(Word and element locating data)
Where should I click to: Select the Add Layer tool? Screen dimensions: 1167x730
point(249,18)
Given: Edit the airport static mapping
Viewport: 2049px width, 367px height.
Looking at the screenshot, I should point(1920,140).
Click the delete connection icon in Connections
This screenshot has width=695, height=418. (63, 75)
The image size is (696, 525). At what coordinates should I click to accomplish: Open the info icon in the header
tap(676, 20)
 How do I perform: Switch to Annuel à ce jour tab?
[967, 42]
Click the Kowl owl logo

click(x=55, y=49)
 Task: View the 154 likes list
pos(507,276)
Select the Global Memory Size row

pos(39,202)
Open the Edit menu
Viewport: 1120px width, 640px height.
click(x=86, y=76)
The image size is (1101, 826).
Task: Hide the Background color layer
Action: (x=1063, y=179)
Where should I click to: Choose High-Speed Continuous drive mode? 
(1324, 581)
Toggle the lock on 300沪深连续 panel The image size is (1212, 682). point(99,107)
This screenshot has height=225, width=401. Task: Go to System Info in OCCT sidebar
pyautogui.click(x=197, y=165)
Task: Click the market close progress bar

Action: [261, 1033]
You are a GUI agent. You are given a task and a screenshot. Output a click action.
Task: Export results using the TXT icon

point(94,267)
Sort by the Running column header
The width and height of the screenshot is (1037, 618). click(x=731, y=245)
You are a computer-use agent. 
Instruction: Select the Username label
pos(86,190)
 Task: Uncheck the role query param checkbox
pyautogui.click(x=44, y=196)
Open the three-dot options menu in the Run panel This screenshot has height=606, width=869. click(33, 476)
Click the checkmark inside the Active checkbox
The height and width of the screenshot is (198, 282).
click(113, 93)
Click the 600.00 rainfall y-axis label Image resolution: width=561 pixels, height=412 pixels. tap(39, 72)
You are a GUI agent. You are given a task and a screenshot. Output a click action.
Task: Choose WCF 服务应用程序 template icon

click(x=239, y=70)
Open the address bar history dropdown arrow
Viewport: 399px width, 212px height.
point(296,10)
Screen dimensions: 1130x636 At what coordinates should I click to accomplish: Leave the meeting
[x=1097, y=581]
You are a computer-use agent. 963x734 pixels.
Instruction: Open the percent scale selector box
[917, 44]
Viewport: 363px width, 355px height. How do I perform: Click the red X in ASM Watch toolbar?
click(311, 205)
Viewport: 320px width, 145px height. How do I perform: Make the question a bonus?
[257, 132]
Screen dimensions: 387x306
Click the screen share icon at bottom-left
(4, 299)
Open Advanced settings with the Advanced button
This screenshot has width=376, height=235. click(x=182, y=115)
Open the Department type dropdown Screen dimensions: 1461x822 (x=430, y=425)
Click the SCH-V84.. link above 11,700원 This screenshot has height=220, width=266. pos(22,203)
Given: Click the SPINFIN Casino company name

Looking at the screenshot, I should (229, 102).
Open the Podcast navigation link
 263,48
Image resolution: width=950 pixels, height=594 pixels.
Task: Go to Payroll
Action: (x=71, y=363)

## Given task
Rewrite the records above, changing every "Viewport" to "Window" and leaving everything else untouched.

## Response to the exercise
Where should I click to: Select the Add Layer tool? Screen dimensions: 1167x730
point(249,18)
Given: Edit the airport static mapping
Window: 2049px width, 367px height.
Looking at the screenshot, I should point(1920,140).
Click the delete connection icon in Connections
This screenshot has width=695, height=418. (63, 75)
The image size is (696, 525). At what coordinates should I click to accomplish: Open the info icon in the header
tap(676, 20)
 How do I perform: Switch to Annuel à ce jour tab?
[967, 42]
Click the Kowl owl logo

click(x=55, y=49)
 Task: View the 154 likes list
pos(507,276)
Select the Global Memory Size row

pos(39,202)
Open the Edit menu
Window: 1120px width, 640px height.
click(x=86, y=76)
The image size is (1101, 826).
Task: Hide the Background color layer
Action: (x=1063, y=179)
Where should I click to: Choose High-Speed Continuous drive mode? 
(1324, 581)
Toggle the lock on 300沪深连续 panel The image size is (1212, 682). point(99,107)
This screenshot has height=225, width=401. Task: Go to System Info in OCCT sidebar
pyautogui.click(x=197, y=165)
Task: Click the market close progress bar

Action: [261, 1033]
You are a GUI agent. You are given a task and a screenshot. Output a click action.
Task: Export results using the TXT icon

point(94,267)
Sort by the Running column header
The width and height of the screenshot is (1037, 618). click(x=731, y=245)
You are a computer-use agent. 
Instruction: Select the Username label
pos(86,190)
 Task: Uncheck the role query param checkbox
pyautogui.click(x=44, y=196)
Open the three-dot options menu in the Run panel This screenshot has height=606, width=869. click(33, 476)
Click the checkmark inside the Active checkbox
The height and width of the screenshot is (198, 282).
click(113, 93)
Click the 600.00 rainfall y-axis label Image resolution: width=561 pixels, height=412 pixels. tap(39, 72)
You are a GUI agent. You are given a task and a screenshot. Output a click action.
Task: Choose WCF 服务应用程序 template icon

click(x=239, y=70)
Open the address bar history dropdown arrow
Window: 399px width, 212px height.
point(296,10)
Screen dimensions: 1130x636 At what coordinates should I click to accomplish: Leave the meeting
[x=1097, y=581]
You are a computer-use agent. 963x734 pixels.
Instruction: Open the percent scale selector box
[917, 44]
Window: 363px width, 355px height. How do I perform: Click the red X in ASM Watch toolbar?
click(311, 205)
Window: 320px width, 145px height. How do I perform: Make the question a bonus?
[257, 132]
Screen dimensions: 387x306
Click the screen share icon at bottom-left
(4, 299)
Open Advanced settings with the Advanced button
This screenshot has width=376, height=235. click(x=182, y=115)
Open the Department type dropdown Screen dimensions: 1461x822 (x=430, y=425)
Click the SCH-V84.. link above 11,700원 This screenshot has height=220, width=266. pos(22,203)
Given: Click the SPINFIN Casino company name

Looking at the screenshot, I should (229, 102).
Open the Podcast navigation link
 263,48
Image resolution: width=950 pixels, height=594 pixels.
Task: Go to Payroll
Action: (x=71, y=363)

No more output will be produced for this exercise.